И чтоб снедали страх и стыд...
А пораженье от победы
румяный критик отличит.
***
Пространство октября заполнено листвой
под самую завязку.
Так низко облака ползут над головой.
Так время медленно и вязко.
Не парься, что зима уже за тем углом.
Туда ещё живым добраться надо.
Всё вопиет о том, что жизнь — сплошной облом.

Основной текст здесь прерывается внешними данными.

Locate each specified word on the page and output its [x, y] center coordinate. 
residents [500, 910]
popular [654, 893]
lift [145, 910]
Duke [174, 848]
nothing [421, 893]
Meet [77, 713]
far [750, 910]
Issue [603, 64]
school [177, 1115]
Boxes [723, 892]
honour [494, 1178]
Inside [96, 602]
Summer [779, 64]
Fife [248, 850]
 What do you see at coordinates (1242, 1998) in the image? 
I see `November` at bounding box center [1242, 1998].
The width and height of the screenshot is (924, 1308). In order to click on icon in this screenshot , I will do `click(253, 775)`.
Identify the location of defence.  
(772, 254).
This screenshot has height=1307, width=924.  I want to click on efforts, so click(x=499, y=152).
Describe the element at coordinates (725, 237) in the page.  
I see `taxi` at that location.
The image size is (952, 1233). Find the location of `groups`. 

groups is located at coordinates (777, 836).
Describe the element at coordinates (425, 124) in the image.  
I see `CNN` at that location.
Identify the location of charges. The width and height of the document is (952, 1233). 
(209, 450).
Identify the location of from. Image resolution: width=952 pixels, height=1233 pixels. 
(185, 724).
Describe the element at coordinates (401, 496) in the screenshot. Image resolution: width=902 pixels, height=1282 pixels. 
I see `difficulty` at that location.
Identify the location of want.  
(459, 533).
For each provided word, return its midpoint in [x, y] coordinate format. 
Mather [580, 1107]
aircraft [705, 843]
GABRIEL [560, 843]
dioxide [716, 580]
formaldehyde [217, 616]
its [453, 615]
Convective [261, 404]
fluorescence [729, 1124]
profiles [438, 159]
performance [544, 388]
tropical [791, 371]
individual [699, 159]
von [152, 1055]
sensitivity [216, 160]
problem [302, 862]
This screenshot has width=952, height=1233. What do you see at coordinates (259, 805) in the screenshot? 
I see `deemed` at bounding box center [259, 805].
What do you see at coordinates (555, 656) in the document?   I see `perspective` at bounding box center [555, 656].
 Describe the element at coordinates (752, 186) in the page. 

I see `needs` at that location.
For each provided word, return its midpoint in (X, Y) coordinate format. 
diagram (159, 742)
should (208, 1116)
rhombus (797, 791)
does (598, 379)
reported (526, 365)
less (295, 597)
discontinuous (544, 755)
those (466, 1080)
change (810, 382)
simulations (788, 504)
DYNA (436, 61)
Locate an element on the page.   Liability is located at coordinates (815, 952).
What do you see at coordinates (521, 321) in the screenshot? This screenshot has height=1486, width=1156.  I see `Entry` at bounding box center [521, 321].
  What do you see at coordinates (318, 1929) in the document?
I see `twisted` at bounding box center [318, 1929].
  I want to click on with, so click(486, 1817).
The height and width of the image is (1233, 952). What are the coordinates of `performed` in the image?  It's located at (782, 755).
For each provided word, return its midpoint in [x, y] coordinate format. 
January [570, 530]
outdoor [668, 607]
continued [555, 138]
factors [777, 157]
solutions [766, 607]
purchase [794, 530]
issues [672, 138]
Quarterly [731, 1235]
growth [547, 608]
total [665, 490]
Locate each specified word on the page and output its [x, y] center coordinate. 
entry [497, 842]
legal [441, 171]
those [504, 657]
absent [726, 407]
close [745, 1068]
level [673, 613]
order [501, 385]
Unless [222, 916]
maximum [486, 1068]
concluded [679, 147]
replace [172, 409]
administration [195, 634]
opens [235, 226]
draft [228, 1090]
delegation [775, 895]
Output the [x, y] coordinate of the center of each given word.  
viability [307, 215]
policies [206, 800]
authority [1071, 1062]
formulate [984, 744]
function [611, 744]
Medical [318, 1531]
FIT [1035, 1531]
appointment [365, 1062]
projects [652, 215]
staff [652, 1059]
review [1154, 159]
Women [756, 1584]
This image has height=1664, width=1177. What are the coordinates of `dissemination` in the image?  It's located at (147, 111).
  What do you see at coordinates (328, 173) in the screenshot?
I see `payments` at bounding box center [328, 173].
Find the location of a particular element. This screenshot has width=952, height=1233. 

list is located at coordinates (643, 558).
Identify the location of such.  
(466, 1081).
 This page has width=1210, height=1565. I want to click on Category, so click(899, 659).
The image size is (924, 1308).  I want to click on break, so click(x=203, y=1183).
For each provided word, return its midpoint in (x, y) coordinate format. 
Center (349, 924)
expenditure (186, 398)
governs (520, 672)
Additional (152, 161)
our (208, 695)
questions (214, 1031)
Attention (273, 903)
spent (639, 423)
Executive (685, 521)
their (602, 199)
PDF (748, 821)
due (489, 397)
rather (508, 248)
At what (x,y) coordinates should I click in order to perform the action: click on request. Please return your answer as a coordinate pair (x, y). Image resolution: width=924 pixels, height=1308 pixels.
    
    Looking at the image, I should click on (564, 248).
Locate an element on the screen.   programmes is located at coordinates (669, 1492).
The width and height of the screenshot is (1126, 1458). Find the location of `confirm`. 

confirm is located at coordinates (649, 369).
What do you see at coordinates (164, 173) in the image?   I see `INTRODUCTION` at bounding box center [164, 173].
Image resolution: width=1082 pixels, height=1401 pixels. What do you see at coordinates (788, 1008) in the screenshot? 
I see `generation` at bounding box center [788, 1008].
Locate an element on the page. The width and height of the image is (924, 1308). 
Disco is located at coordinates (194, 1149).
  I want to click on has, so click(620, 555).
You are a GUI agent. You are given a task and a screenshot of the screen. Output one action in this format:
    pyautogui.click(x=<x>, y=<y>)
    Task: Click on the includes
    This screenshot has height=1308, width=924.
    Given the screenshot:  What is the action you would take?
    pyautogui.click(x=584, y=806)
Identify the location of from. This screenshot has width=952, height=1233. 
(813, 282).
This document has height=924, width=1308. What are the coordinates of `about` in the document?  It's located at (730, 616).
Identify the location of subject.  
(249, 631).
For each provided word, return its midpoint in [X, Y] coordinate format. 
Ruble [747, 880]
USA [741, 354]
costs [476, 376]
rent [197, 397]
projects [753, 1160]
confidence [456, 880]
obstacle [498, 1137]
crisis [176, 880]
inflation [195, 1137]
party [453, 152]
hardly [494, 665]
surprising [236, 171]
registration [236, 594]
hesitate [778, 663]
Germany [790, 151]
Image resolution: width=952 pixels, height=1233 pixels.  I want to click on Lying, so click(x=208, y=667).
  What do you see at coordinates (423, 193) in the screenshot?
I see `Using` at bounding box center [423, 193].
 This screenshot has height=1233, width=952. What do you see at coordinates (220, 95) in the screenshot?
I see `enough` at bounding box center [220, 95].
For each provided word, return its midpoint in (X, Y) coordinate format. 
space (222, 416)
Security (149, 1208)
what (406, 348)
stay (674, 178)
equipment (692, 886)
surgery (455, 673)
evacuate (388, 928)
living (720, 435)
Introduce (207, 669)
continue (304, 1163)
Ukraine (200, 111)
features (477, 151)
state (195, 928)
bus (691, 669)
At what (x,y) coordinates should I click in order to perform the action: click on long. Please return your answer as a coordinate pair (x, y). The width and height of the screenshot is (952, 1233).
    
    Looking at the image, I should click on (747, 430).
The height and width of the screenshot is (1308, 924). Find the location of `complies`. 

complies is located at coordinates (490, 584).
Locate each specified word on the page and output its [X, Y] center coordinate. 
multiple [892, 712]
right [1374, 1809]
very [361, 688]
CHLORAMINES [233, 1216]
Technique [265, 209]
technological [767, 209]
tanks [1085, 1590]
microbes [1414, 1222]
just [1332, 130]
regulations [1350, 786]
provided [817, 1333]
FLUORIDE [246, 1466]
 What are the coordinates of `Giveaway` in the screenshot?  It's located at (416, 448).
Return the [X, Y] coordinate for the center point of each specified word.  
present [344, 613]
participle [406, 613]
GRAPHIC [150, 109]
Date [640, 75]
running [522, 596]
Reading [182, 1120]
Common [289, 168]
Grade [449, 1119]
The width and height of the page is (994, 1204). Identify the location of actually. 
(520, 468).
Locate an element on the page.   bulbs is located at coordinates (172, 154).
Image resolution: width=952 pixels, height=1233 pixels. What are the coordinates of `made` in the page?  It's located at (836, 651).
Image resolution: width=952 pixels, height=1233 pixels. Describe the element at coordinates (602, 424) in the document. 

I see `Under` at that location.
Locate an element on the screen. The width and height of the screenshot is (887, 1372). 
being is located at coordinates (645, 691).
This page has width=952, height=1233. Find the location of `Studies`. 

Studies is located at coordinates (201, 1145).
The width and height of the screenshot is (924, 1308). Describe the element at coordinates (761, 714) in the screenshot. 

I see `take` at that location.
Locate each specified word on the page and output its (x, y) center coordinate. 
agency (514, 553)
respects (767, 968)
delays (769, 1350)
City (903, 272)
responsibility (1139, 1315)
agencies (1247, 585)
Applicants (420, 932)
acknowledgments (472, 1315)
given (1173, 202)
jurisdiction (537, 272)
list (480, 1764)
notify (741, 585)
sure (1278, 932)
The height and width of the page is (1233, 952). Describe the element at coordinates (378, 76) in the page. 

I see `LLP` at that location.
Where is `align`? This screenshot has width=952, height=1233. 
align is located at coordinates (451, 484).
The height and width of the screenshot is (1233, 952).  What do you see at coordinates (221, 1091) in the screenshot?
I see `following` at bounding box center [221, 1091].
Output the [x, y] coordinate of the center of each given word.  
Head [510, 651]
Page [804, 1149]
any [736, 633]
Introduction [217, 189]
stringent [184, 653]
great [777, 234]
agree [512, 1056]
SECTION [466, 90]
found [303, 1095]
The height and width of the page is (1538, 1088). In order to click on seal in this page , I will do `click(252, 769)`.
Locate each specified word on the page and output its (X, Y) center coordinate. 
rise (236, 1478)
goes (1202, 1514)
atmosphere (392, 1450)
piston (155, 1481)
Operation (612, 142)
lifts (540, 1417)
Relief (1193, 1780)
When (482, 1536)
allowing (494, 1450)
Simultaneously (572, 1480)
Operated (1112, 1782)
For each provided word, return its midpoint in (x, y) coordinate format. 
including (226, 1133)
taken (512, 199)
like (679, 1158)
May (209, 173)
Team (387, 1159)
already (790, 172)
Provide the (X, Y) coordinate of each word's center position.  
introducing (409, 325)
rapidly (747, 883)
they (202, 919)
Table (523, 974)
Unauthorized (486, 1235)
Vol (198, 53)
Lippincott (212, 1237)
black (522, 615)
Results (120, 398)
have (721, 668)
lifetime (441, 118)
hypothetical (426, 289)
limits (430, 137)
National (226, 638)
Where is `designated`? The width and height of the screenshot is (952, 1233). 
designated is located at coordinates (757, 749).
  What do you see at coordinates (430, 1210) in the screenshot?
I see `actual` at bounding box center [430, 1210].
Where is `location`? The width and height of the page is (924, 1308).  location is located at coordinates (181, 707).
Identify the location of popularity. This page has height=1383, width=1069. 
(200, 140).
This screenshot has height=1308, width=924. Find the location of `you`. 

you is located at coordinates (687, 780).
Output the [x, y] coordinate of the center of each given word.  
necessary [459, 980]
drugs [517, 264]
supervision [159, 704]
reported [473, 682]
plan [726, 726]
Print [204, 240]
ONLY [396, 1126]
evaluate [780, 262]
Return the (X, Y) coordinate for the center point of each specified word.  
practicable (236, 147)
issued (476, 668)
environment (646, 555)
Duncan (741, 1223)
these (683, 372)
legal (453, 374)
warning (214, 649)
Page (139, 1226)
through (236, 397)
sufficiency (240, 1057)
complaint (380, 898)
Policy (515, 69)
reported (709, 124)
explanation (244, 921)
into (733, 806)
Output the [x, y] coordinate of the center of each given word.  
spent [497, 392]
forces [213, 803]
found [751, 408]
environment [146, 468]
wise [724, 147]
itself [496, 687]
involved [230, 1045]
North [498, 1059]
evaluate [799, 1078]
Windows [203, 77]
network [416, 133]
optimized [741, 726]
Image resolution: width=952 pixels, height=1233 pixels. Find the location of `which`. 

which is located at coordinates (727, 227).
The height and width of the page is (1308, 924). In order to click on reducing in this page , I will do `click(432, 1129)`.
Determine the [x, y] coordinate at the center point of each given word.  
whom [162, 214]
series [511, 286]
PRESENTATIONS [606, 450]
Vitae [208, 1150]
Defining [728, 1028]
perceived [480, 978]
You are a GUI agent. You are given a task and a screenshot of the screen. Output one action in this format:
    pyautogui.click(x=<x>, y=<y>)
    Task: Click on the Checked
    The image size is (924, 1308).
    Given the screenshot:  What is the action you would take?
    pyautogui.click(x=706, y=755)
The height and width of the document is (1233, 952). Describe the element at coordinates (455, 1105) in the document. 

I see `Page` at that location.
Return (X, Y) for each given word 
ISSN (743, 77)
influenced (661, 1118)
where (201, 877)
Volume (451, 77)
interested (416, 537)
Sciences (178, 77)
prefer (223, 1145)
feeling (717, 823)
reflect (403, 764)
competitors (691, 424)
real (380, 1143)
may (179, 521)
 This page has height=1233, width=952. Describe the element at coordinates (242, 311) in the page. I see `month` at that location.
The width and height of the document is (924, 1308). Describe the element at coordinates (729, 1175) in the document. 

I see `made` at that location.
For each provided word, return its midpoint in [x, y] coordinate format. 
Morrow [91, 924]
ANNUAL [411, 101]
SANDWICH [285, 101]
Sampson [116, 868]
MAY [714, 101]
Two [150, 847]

А ты талдычишь тупо, что награда.
Забудься и забудь. На лавке посиди.
На небо погляди без грусти и укора.
Туда тебе ещё не надобно идти.
Туда ещё не скоро.
Но как ты ни крути, а жизнь опять права.
Она тебе задаст ещё задачи.
И время неразменно, как листва.
И нету сдачи.
***
Когда мы спим, деревья бродят
по неприкаянной земле.
Их корни места не находят.
И души их скорбят во мгле.
Скорбят о прошлом и грядущем,
о том, что снегом замело,
тоскуют по эдемским кущам,
не знавшим про добро и зло...
А утром выглянешь в тревоге
в окно, подёрнутое тьмой...
«Да вон же — ива у дороги...
Вернулась, блудная, домой!..»
***
Эта птица как ночь темна,
а в глазах её — лютый лёд.
Прилетает ко мне она
и сердце моё клюёт.
А другая — как день светла —
без конца отгоняет её.
И серебряным взмахом крыла
исцеляет сердце моё.
И кружат они надо мной,
возвращаясь одна за одной.
А когда перестанут кружить,
то и я перестану жить.
***
Когда работаешь метлой
или совковою лопатой,
не думаешь о жизни злой
и о судьбе своей горбатой.
И не клянёшь мирскую ложь,
и человечество не хаешь.
А просто-напросто скребёшь,
а просто-напросто махаешь.
Особенно когда снега
завалят город по колено.
Гребёшь, не помня ни фига
о суете и доле бренной,
о кредиторах и долгах,
о распоясавшейся власти...
До слёз в сияющих глазах,
до просветления,
до счастья...
***
Убереги меня от злости
на мир, летящий в никуда.
Мы в мире этом только гости.
Погостевали — и айда.
Убереги меня от гнева
на жизнь, погрязшую во зле.
Кто знает, что такое небо,
тому не страшно на земле.
***
И ничего не будет — счастья, величия, славы...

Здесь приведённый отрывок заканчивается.